Our Strengths
The capabilities below were developed by NCRI over a period of years for the analysis of extremism, disinformation, and coordinated influence operations. Their transposition to medical research is recent — and structural. The analytical problems are formally analogous; the instruments translate cleanly.
Comprehensive data infrastructure
NCRI maintains the leading independent research corpus of Reddit data, ingesting the public record continuously and in real time.
- Coverage: thousands of health-relevant communities
- Depth: more than a decade of archives
- Includes: ME/CFS forums whose origins predate the pandemic by years
For investigations into chronic illness — where the disease course unfolds over years and the affected population is geographically dispersed — the coverage is without parallel in conventional cohort data.
Sentiment and forensic discourse analysis
NCRI scientists are among the most widely cited specialists in the empirical analysis of online discourse. Our protocols for sentiment measurement, narrative tracking, and forensic attribution have been deployed by federal agencies, adopted by major platforms, and reported in the national press.
The methods are domain-transferable.
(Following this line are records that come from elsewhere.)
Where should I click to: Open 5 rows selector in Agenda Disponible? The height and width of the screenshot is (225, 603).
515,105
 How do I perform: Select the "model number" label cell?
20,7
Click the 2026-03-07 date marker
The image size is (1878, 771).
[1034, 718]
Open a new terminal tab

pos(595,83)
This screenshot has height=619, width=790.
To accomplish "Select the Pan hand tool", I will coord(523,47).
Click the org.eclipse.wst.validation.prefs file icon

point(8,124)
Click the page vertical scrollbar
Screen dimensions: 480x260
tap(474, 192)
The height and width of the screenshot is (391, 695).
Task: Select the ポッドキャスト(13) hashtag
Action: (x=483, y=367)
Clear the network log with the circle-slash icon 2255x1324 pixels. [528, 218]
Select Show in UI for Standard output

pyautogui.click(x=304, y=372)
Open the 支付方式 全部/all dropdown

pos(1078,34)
The procedures that identify a coordinated influence operation in a political dataset are formally similar to those required to detect a genuine therapeutic signal in a patient dataset.
When an intervention produces benefit in a definable Long Covid subpopulation, the surrounding discourse exhibits structured, measurable changes well in advance of any peer-reviewed result.
Large language models as research instruments
Modern language models permit the systematic processing of textual corpora at scales until recently infeasible. Hundreds of thousands of patient narratives can be converted into structured records of symptom timing, treatment exposure, and reported outcome.
We treat these models as scientific instruments and impose corresponding methodological discipline:
- Validation against annotated ground truth
- Explicit quantification of uncertainty
- Human adjudication of any decision bearing on a substantive conclusion
The output is structured data suitable for statistical inference.
Citation and network analysis
The graph-analytic methods we developed for narrative diffusion across social platforms apply equally to the scientific literature itself.
We can:
- Map citation structure
- Identify clusters of mutual amplification
- Locate findings that are systematically uncited
- Trace institutional and financial ties among authors and editorial boards
When a clinical guideline reflects the influence of a small, densely interconnected authorial group with overlapping conflicts of interest, the network topology renders this visible.
Embedded patient perspective
NCRI Health was established by individuals living with the chronic conditions under study.
Membership in these communities is an epistemic asset, not a substitute for analytical rigor. It informs the calibration of our methods — indicating which patient-reported phenomena reflect substantive clinical reality, which are artifacts of forum dynamics, and where the most consequential disagreements within the patient population are located.
It tells us where to direct the instruments.